If things don't work out you'll likely end up on a performance plan. You will never meet the expectations of this plan. They will always move the goalposts. The performance plan ends when you resign.
When a bad release happens (and they often do) you will be blamed for it. Yes, they play this petty game and it saps the life from you. Middle management and above take no responsibility for anything. Their poor planning, terrible communication skills and tech illiteracy are never a factor. Retrospectives are nothing but a show trial to continue the blame game.
Management constantly lie. To staff and to clients. They spend so much time and effort creating the perception of a hot new tech consultancy that's got some secret sauce to make them a billion dollar company and a great place to work. It's all smoke and mirrors. You may wonder why they don't actually work towards creating this reality instead of always projecting the fantasy.
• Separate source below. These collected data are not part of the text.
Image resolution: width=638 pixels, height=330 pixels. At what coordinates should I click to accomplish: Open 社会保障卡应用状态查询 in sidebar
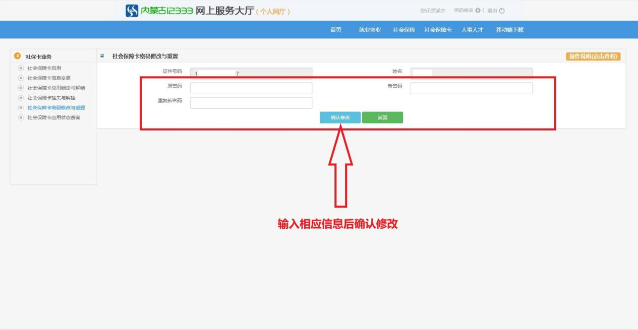53,117
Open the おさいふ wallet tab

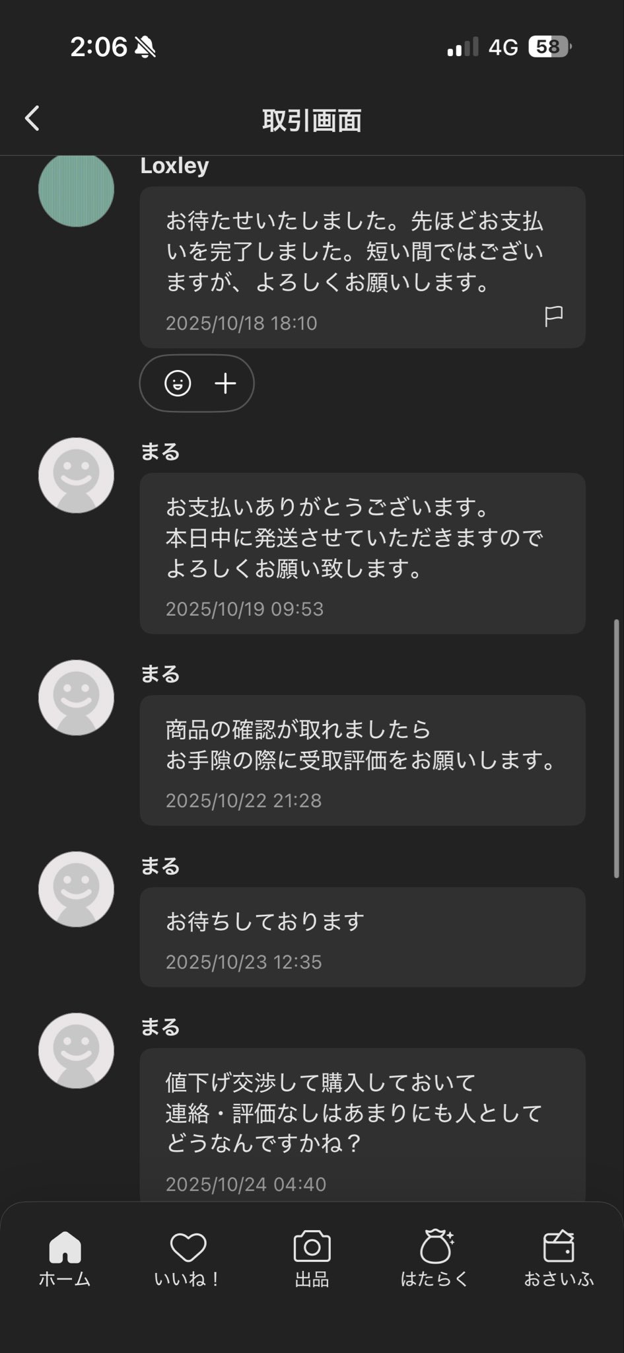click(x=559, y=1259)
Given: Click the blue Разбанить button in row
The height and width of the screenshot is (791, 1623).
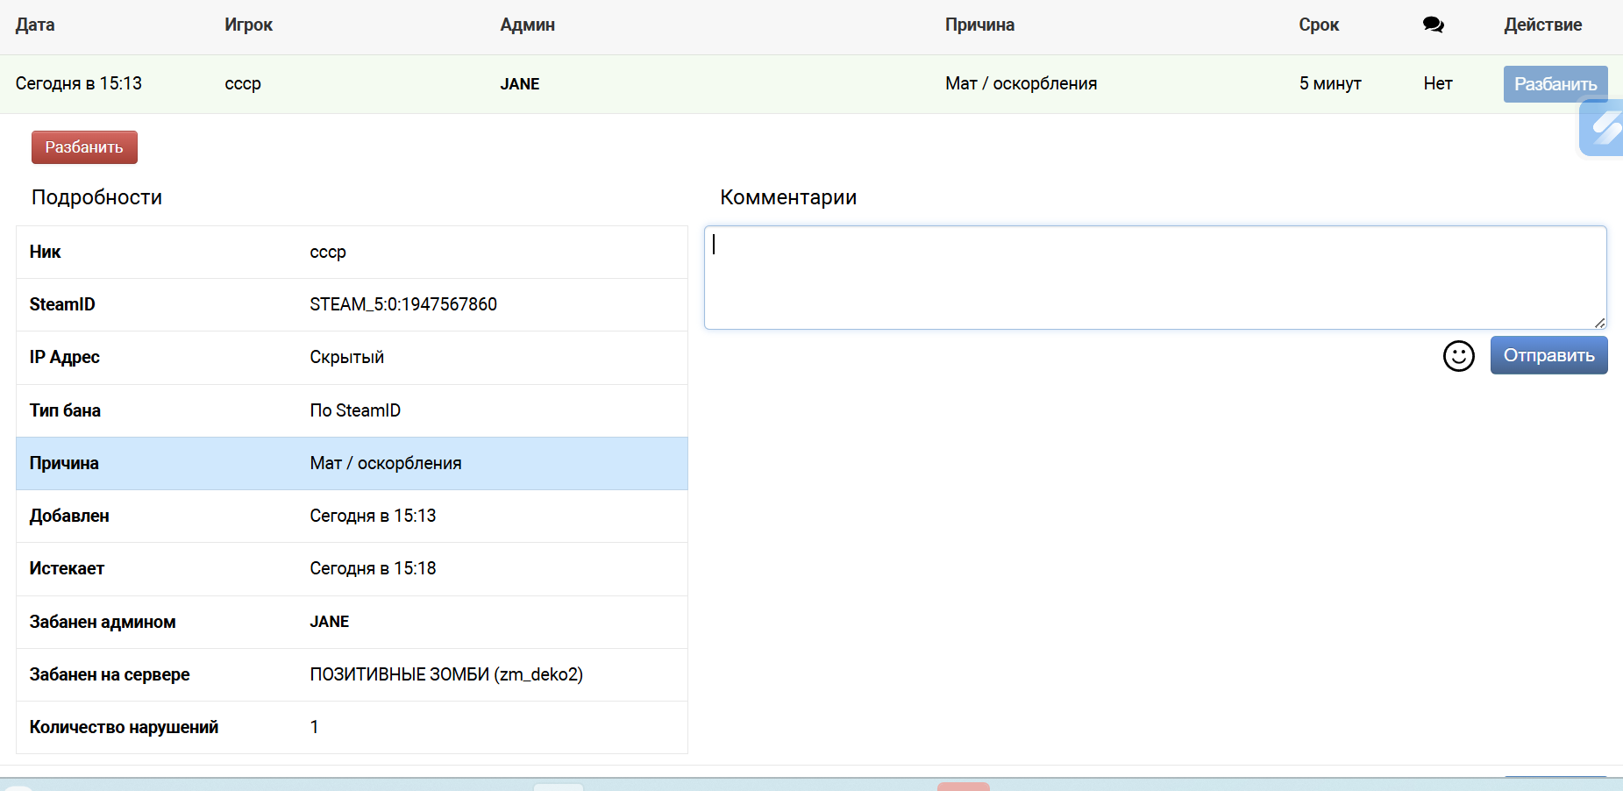Looking at the screenshot, I should (1555, 84).
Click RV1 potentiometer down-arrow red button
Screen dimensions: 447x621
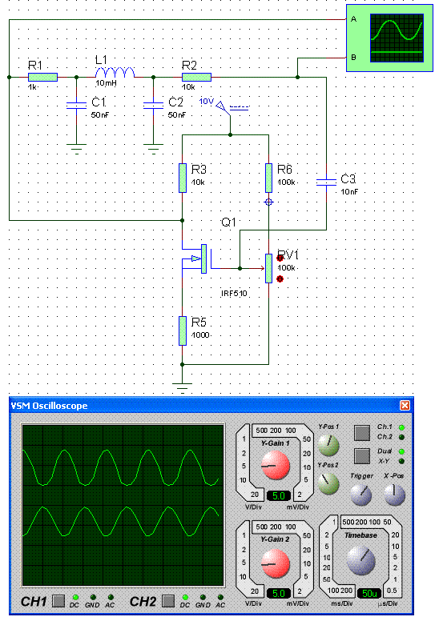pyautogui.click(x=280, y=278)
You are expected to be online 24x7. It's not in your contract or the employee handbook. Instead, they take the peer pressure approach. They will let you know when you weren't contactable, will ask why you weren't replying to insane rantings at midnight on Teams, why you weren't fixing some trivial bug at 5am or on weekends. They will call this out in group emails or team meetings and humiliate you into submission. Your plea for work/life balance (which they openly promote) will be scoffed at and ignored. Everything is a loyalty test.
The internal software platform doesn't make software delivery any better or faster. If the aim of this software was to make every aspect of the developer experience as bad as possible then it would be the best software ever. The forced use of this system only adds to the apathy, dejection and shame of your productive output.